■ WHAT YOU WILL DO
From the abstract below on detecting backdoor poisoned samples, list every dataset or dataset combination named for the evaluation.

Multidomain active defense: Detecting multidomain backdoor poisoned samples via ALL-to-ALL decoupling training without clean datasets.

Deep learning is vulnerable to backdoor poisoning attacks in which an attacker can easily embed a hidden backdoor into a trained model by injecting poisoned samples into the training set. Many prior state-of-the-art techniques for detecting backdoor poisoning attacks are based on a potential separability assumption. However, current adaptive poisoning strategies can significantly reduce 'distinguishable behavior', making most prior state-of-the-art techniques less effective. In addition, we note that existing detection methods are not practical for multidomain datasets and may leak user privacy because they require and collect clean samples. To address the above issues, we propose a multidomain active defense approach that does not use clean datasets. The proposed approach can generate diverse clean samples from different domains and decouple neural networks round by round using clean samples to disassociate features and labels, making backdoor poisoned samples easier to detect without fitting clean samples. We demonstrate the advantage of our approach through an extensive evaluation of CIFAR10, CelebA, MNIST & MNIST-M, MNIST & USPS & MNIST-M, MNIST & USPS & SVHN and CIFAR10 & Tiny-ImageNet. • The method identifies backdoor-poisoned samples in multidomain datasets. • The method presents an MI generation module that does not depend on clean datasets. • ALL-to-ALL decoupling training to decouple association between features and labels. • Extensive experiments demonstrate our effectiveness across multidomain datasets. [ABSTRACT FROM AUTHOR]

■ RECORDS SUPPLIED
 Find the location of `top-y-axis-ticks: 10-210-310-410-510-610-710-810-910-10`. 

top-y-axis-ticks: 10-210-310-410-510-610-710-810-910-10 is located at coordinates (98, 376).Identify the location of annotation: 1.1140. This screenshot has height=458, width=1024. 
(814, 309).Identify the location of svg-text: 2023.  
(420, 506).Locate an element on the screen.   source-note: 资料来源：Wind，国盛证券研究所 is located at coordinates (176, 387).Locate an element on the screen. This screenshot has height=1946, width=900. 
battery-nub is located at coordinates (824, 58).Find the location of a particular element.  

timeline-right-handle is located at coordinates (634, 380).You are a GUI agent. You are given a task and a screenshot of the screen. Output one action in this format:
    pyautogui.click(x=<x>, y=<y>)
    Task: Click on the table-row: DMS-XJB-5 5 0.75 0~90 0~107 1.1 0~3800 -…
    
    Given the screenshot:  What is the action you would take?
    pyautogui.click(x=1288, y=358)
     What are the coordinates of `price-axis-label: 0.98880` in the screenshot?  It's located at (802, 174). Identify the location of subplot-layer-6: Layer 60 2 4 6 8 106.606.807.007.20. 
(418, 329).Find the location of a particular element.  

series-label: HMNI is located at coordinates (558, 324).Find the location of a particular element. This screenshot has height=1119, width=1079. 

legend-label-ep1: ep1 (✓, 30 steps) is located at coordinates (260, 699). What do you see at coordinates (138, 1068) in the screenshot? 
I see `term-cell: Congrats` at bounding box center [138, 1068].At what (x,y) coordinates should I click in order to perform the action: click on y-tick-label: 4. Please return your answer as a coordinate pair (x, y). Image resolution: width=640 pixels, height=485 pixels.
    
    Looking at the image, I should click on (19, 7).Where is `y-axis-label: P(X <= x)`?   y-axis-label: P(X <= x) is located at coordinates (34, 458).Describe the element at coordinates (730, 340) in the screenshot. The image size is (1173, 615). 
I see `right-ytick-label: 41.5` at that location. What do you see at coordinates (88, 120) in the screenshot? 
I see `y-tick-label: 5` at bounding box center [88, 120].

■ WRITTEN RESPONSE
- CIFAR10
- CelebA
- MNIST & MNIST-M
- MNIST & USPS & MNIST-M
- MNIST & USPS & SVHN
- CIFAR10 & Tiny-ImageNet